** Exercise **
An identical copy of all the entries is the required result.

** Records supplied **
+++
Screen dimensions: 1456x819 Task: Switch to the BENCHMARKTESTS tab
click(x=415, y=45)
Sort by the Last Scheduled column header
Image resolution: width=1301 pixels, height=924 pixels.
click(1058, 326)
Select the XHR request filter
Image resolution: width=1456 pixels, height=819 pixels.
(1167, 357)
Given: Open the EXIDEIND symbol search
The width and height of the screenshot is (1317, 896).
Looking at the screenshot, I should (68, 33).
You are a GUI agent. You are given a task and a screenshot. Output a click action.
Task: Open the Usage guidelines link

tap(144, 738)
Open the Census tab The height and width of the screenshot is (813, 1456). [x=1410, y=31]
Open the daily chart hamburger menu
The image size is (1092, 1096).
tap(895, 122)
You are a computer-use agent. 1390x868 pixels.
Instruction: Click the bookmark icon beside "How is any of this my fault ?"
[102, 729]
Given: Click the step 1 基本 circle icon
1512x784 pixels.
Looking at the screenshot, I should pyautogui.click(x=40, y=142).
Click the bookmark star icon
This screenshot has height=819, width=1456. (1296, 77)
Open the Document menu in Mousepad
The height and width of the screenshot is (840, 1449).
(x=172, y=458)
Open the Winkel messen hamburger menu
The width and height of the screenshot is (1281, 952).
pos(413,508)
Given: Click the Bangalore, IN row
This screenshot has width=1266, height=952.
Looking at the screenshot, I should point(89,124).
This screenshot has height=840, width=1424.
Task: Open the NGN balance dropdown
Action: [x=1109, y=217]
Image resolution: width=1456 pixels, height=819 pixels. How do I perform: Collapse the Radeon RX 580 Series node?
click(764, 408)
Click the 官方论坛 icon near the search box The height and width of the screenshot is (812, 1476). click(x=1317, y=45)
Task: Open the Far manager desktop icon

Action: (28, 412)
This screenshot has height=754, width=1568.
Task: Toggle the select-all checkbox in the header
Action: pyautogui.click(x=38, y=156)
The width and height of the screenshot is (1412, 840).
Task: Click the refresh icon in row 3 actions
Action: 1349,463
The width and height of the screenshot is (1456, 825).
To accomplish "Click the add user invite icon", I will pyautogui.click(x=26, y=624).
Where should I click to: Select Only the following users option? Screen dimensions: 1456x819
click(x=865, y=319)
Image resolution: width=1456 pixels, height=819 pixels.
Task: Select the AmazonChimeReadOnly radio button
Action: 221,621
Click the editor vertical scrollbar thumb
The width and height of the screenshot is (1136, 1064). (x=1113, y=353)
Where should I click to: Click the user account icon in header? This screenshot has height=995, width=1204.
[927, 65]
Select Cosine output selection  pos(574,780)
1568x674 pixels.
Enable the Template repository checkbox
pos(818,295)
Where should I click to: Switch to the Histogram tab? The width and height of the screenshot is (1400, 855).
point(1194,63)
+++
** Response to the task **
Screen dimensions: 1456x819 Task: Switch to the BENCHMARKTESTS tab
click(x=415, y=45)
Sort by the Last Scheduled column header
Image resolution: width=1301 pixels, height=924 pixels.
click(1058, 326)
Select the XHR request filter
Image resolution: width=1456 pixels, height=819 pixels.
(1167, 357)
Given: Open the EXIDEIND symbol search
The width and height of the screenshot is (1317, 896).
Looking at the screenshot, I should (68, 33).
You are a GUI agent. You are given a task and a screenshot. Output a click action.
Task: Open the Usage guidelines link

tap(144, 738)
Open the Census tab The height and width of the screenshot is (813, 1456). [x=1410, y=31]
Open the daily chart hamburger menu
The image size is (1092, 1096).
tap(895, 122)
You are a computer-use agent. 1390x868 pixels.
Instruction: Click the bookmark icon beside "How is any of this my fault ?"
[102, 729]
Given: Click the step 1 基本 circle icon
1512x784 pixels.
Looking at the screenshot, I should pyautogui.click(x=40, y=142).
Click the bookmark star icon
This screenshot has height=819, width=1456. (1296, 77)
Open the Document menu in Mousepad
The height and width of the screenshot is (840, 1449).
(x=172, y=458)
Open the Winkel messen hamburger menu
The width and height of the screenshot is (1281, 952).
pos(413,508)
Given: Click the Bangalore, IN row
This screenshot has width=1266, height=952.
Looking at the screenshot, I should point(89,124).
This screenshot has height=840, width=1424.
Task: Open the NGN balance dropdown
Action: [x=1109, y=217]
Image resolution: width=1456 pixels, height=819 pixels. How do I perform: Collapse the Radeon RX 580 Series node?
click(764, 408)
Click the 官方论坛 icon near the search box The height and width of the screenshot is (812, 1476). click(x=1317, y=45)
Task: Open the Far manager desktop icon

Action: (28, 412)
This screenshot has height=754, width=1568.
Task: Toggle the select-all checkbox in the header
Action: pyautogui.click(x=38, y=156)
The width and height of the screenshot is (1412, 840).
Task: Click the refresh icon in row 3 actions
Action: 1349,463
The width and height of the screenshot is (1456, 825).
To accomplish "Click the add user invite icon", I will pyautogui.click(x=26, y=624).
Where should I click to: Select Only the following users option? Screen dimensions: 1456x819
click(x=865, y=319)
Image resolution: width=1456 pixels, height=819 pixels.
Task: Select the AmazonChimeReadOnly radio button
Action: 221,621
Click the editor vertical scrollbar thumb
The width and height of the screenshot is (1136, 1064). (x=1113, y=353)
Where should I click to: Click the user account icon in header? This screenshot has height=995, width=1204.
[927, 65]
Select Cosine output selection  pos(574,780)
1568x674 pixels.
Enable the Template repository checkbox
pos(818,295)
Where should I click to: Switch to the Histogram tab? The width and height of the screenshot is (1400, 855).
point(1194,63)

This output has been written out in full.